Bronskis Homeoffice-Tagebuch – Tag 66

Leben und Arbeiten in Zeiten der Pandemie

Heute bin ich nicht im Homeoffice, denn es ist Feiertag, die Leserforum-Seite für die Freitagsausgabe habe ich bereits gestern produziert und abgegeben. Heute haben wir bei herrlichem Wetter (und endlich mal nur mäßigem Wind) eine Radtour von 45 Kilometern durch die Gegend südlich von Offenbach gemacht. Am Montag war ich erstmals seit langem mal wieder in der Redaktion.

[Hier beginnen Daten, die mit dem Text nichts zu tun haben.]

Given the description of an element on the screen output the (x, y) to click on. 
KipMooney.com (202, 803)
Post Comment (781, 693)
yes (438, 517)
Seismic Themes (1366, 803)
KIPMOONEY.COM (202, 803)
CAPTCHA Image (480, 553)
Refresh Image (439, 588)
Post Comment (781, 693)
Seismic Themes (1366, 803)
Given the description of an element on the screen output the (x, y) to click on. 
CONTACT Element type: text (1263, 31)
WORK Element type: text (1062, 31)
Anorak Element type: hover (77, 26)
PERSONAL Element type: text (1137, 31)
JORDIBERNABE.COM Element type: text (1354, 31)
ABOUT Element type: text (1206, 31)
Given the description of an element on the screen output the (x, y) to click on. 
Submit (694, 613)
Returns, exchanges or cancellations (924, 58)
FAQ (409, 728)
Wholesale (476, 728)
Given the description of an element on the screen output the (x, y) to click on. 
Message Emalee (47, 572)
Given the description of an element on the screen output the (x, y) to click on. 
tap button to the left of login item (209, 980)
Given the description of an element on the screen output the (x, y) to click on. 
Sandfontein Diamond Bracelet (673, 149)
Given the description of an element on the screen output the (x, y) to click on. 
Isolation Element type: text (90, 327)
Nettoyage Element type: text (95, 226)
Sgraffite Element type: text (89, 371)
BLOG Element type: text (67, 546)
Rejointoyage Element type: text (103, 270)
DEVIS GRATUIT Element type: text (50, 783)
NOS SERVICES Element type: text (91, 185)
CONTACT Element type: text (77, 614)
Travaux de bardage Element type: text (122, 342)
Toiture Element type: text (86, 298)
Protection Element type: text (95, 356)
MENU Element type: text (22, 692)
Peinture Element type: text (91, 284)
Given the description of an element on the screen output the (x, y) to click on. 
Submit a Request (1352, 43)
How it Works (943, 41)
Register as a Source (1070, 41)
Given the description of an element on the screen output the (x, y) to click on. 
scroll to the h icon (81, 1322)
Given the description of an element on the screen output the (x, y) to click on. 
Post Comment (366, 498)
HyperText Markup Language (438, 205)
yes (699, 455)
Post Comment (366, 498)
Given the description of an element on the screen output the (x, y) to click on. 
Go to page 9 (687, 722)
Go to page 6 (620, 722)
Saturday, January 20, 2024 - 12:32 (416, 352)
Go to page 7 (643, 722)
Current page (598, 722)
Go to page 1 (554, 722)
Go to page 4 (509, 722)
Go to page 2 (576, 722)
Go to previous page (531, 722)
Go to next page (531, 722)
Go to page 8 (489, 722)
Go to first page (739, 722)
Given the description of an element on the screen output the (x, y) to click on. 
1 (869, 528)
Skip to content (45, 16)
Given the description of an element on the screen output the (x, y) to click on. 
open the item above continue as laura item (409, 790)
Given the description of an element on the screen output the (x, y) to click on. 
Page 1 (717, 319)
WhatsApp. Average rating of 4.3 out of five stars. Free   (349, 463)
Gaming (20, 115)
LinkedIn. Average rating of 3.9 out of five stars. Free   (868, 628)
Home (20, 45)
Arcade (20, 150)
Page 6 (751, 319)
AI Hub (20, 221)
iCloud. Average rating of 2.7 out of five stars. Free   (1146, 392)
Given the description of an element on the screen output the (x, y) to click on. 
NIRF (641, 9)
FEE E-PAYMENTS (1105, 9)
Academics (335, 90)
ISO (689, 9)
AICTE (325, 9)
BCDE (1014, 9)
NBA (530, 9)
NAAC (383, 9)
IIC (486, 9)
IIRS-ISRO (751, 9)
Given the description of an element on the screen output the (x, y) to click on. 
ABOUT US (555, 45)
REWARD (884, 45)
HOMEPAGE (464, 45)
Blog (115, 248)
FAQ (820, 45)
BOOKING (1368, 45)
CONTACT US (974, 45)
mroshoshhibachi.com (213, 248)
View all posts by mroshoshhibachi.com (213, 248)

Ich werde dieses Tagebuch trotzdem weiterhin so nennen:

Bronskis Homeoffice-Tagebuch – Tag 66
Donnerstag, 21. Mai 2020 („Himmelfahrt“)

Es war meine erste Arbeitswoche nach knapp drei Wochen Zwangspause. Natürlich habe ich die Gespräche mit jenen Kolleginnen und Kollegen genossen, die ebenfalls in die Redaktion gekommen waren; es waren aber nicht viele. Die weitaus meisten arbeiten weiterhin im Homeoffice. Das ist inzwischen ausdrücklich erwünscht. Am Mittwoch hatte ich den Großraum bis Mittag sogar für mich allein. Für alle, die es wundert, dass in einer Zeitungsredaktion an einem Werktag nicht gearbeitet wird: Am Feiertag „Himmelfahrt“ erscheint keine FR. Daher gehen am Mittwoch davor nur jene Zeitungsleute ans Werk, die nicht tagesaktuell arbeiten müssen. So wie ich. Dafür habe ich dann am Feiertag frei, und die anderen müssen arbeiten.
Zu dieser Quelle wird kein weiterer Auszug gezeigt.